Ma che cosa significhi non è chiaro. L’impressione è che il partito trasversale del non voto esista anche dentro FI. Molti eletti non vogliono essere fagocitati dalla Lega; e non si fidano delle assicurazioni di Salvini. Ritenere che questo porti a un prolungamento della legislatura è, come minimo, prematuro. Lascia tuttavia balenare una fase di confusione e di trasformismo, che ritarderà i tempi di eventuali elezioni.

Di qui a ritenere che la forzatura salviniana sia già fallita, ce ne corre. Si può solo registrare l’apertura di una larvata trattativa tra M5S e Pd, dagli esiti incerti. Il segretario Nicola Zingaretti sa che i programmi del suo partito e del Movimento di Beppe Grillo rimangono distanti; e che la possibilità di stipulare una sorta di patto di legislatura rimane improbabile. Sarebbe difficile, ad esempio, dire sì alla riduzione dei parlamentari chiesta dal vicepremier grillino Luigi Di Maio, dopo che il Pd l’ha bocciata per tre volte. L’unico compromesso, forse, sarebbe di abbinarla a una revisione della legge elettorale. Rimane il dubbio che la legislatura abbia non le settimane ma i mesi contati.

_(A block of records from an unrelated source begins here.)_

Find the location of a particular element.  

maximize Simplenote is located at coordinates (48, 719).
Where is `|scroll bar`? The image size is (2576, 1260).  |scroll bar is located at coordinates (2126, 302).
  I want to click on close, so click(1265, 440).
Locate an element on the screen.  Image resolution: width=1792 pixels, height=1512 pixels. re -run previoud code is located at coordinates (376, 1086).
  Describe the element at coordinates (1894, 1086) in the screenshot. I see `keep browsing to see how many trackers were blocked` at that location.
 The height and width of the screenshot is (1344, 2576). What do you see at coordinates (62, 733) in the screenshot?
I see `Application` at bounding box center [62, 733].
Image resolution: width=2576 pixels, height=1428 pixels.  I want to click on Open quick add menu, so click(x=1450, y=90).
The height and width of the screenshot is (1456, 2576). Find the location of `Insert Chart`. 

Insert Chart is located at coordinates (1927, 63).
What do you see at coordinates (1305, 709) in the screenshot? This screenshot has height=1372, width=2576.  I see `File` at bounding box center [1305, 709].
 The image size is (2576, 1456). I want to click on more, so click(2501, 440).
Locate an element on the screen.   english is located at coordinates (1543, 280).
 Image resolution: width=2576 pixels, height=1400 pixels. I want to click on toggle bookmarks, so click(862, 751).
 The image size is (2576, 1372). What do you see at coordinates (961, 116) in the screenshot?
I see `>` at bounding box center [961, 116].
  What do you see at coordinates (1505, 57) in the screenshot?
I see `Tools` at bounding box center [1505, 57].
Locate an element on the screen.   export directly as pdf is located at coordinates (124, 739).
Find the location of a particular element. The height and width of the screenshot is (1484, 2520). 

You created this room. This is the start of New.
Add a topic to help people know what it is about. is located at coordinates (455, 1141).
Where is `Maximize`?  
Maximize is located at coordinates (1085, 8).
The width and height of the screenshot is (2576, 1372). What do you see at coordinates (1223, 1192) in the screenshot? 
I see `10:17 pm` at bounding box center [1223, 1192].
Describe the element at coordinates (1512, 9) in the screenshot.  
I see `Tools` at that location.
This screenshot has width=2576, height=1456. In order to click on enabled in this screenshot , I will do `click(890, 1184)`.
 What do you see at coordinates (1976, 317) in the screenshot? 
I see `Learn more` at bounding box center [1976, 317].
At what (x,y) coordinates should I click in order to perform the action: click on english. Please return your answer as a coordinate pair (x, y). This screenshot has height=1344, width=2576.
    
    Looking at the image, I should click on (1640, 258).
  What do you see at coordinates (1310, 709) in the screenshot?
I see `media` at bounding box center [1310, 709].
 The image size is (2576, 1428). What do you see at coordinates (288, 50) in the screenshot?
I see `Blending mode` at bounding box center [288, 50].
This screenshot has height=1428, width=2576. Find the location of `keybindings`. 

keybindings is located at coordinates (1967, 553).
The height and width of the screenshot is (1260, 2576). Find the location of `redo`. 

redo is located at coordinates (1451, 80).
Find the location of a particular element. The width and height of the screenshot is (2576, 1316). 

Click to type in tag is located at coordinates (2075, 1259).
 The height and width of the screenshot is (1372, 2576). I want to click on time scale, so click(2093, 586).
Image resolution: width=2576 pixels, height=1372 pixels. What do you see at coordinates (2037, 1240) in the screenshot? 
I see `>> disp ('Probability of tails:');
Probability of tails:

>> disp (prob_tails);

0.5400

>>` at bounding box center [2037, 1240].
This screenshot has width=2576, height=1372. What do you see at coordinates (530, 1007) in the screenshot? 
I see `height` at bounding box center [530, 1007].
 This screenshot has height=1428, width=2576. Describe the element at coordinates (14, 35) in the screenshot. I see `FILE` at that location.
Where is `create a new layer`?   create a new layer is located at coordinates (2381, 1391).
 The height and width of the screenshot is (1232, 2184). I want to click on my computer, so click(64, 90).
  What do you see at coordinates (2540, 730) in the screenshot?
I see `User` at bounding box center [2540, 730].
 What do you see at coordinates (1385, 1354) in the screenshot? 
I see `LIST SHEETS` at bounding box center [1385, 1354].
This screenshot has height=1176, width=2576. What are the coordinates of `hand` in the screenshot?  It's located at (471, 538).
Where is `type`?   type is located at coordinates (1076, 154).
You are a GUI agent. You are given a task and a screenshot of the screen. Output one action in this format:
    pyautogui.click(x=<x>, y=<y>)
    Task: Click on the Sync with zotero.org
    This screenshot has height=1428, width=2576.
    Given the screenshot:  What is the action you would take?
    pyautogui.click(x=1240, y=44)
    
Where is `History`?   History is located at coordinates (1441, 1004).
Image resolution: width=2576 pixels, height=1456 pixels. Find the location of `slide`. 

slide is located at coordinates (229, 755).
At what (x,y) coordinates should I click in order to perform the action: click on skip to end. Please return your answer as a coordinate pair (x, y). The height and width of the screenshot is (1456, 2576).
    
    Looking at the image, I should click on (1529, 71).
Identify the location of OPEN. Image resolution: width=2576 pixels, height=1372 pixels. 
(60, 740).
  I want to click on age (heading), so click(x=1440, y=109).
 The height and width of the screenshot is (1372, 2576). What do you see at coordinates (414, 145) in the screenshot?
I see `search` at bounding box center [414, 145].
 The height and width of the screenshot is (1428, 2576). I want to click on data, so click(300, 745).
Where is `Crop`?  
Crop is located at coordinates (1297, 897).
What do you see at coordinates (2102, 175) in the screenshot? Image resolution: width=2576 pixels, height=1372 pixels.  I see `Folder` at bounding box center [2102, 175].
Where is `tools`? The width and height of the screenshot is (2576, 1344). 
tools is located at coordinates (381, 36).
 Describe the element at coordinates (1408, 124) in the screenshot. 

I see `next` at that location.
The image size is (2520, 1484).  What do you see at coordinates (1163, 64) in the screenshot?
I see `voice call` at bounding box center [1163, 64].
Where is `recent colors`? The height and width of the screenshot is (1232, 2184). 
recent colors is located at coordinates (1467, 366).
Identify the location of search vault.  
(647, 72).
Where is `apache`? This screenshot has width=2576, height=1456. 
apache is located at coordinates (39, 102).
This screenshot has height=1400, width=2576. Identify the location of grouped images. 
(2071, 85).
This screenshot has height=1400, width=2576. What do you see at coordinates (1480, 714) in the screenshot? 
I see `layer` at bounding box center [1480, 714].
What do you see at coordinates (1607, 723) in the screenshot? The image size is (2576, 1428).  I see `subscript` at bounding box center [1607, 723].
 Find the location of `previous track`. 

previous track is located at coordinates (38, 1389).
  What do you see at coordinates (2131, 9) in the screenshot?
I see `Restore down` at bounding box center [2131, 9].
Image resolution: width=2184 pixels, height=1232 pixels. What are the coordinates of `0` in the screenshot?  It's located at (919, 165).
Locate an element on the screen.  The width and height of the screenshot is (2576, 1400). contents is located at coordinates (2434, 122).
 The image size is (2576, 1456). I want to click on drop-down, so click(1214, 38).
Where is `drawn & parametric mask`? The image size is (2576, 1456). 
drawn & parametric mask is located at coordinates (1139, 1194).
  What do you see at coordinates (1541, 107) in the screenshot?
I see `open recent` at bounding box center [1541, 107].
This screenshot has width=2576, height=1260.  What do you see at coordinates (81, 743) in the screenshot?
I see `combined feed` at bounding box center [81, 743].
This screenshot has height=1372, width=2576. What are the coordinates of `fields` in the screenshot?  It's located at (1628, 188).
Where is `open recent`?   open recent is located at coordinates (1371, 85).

Anche perché il Quirinale è disponibile a dare più tempo ai partiti solo se in Parlamento emergerà una maggioranza in grado di durare. Salvini vede un eventuale accordo M5S-Pd come «un incubo per gli italiani». E ieri è intervenuto in Senato per dichiarare che accetta il taglio dei parlamentari subito, come chiede il M5S, pur di andare al voto: una concessione che, dietro le parole iattanti, rivela una preoccupazione crescente. Il problema del capo leghista è che la sua rottura continua a essere considerata un incubo perfino peggiore.